*** GIVEN PASSAGE ***

Several school districts around the country are considering allowing students to take a “mental health day” as an excused absence. That is already in place in Oregon, Illinois and parts of Maryland, and more schools have become interested during the pandemic.

In Maryland, several school districts have been encouraging students to counsel other students. Poindexter Ham, of the Maryland School Counselor Association, said those peer counseling programs help offset the lack of professional counselors and provide students with someone they can relate to.

“It’s identifying ... teens to really be that connection and that support for other teens and really reaching out and helping,” she said.

All these efforts may one day improve the lack of access to adequate mental health services plaguing the nation’s schools, but students say they’re not yet seeing results.

Fuster, the Miami Lakes senior, said she sees her classmates struggling constantly. She tries to help when she can, but she’s also aware that she’s not a trained therapist. So she’s hoping that students in her school, and others, get the help they need sooner than later.

*** End of GIVEN PASSAGE ***

ACTIVITIES:
1. Reproduce the passage on student mental health in schools verbatim, starting with "All these efforts" and going on through "sooner than later.".
2. Extend the passage on student mental health in schools, picking up after its final sentence.

*** SUPPLIED DATA ***

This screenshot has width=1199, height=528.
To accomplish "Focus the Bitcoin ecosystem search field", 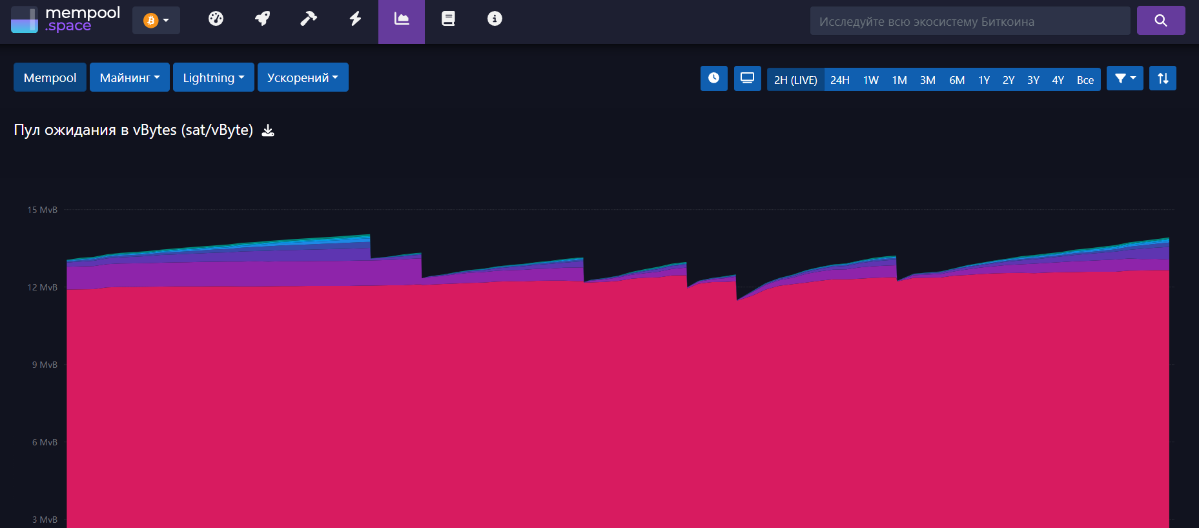I will pyautogui.click(x=970, y=21).
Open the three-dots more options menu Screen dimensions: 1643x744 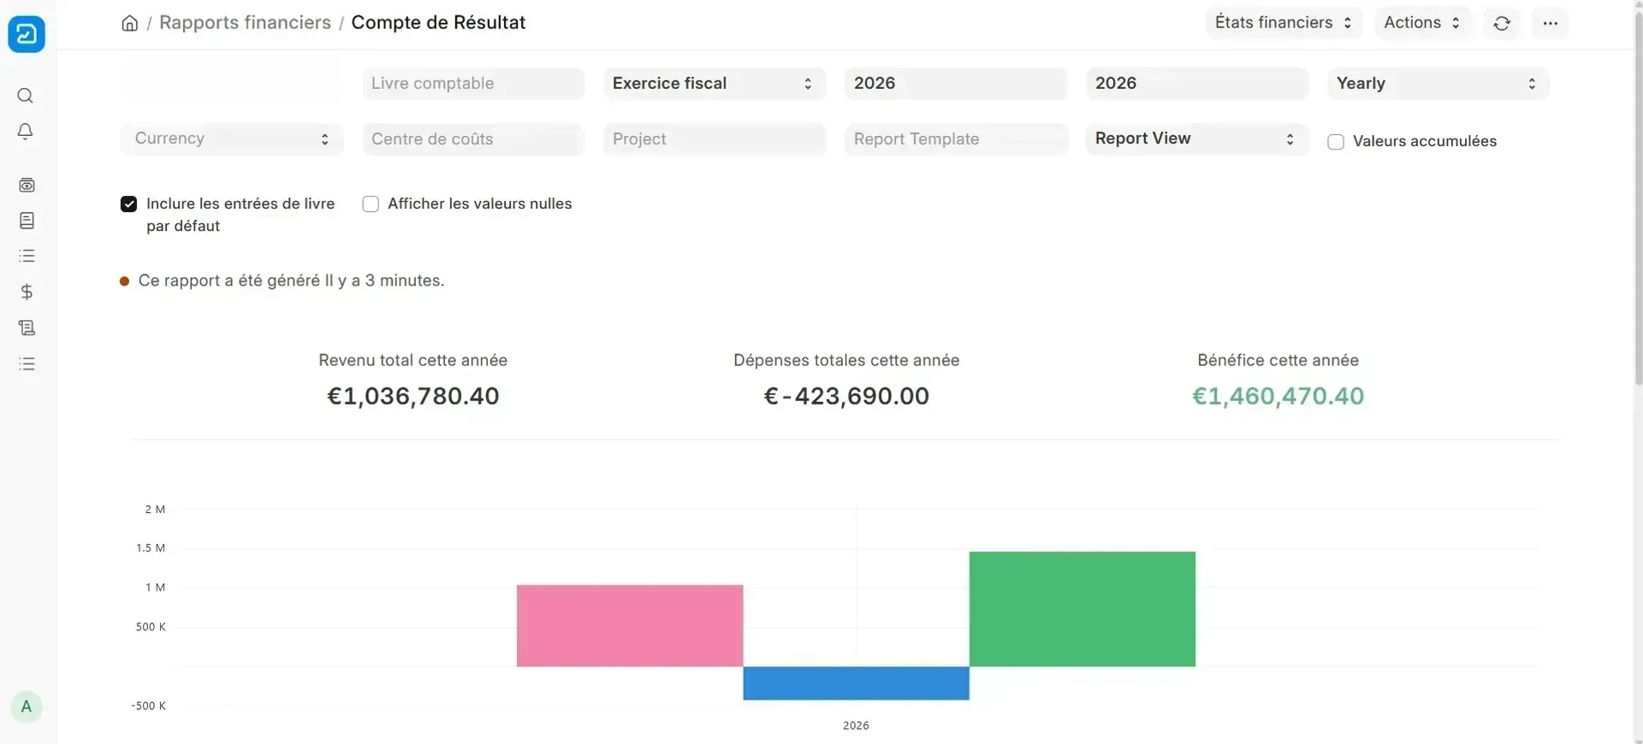[x=1551, y=23]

*** End of SUPPLIED DATA ***

ANSWERS TO THIS EXERCISE:
1.
All these efforts may one day improve the lack of access to adequate mental health services plaguing the nation’s schools, but students say they’re not yet seeing results.

Fuster, the Miami Lakes senior, said she sees her classmates struggling constantly. She tries to help when she can, but she’s also aware that she’s not a trained therapist. So she’s hoping that students in her school, and others, get the help they need sooner than later.

2.
“A lot of kids at my school ... suffer from intense anxiety,” she said. “And when I'm feeling like I want to cry in the bathroom ... I would like to be able to go to the counselor's office and feel safe and secure and cry in there instead.”

Cortes, Moore and Souffrant are high school students at Luella High School in Locust Grove, Georgia, North Cobb High School in Kennesaw, Georgia, and Miami Lakes Educational Center in Miami. They were participants in Urban Health Media Project’s reporting workshop on pandemic student mental health in fall of 2021. Urban Health Media Project student Melissa Noda contributed to this story.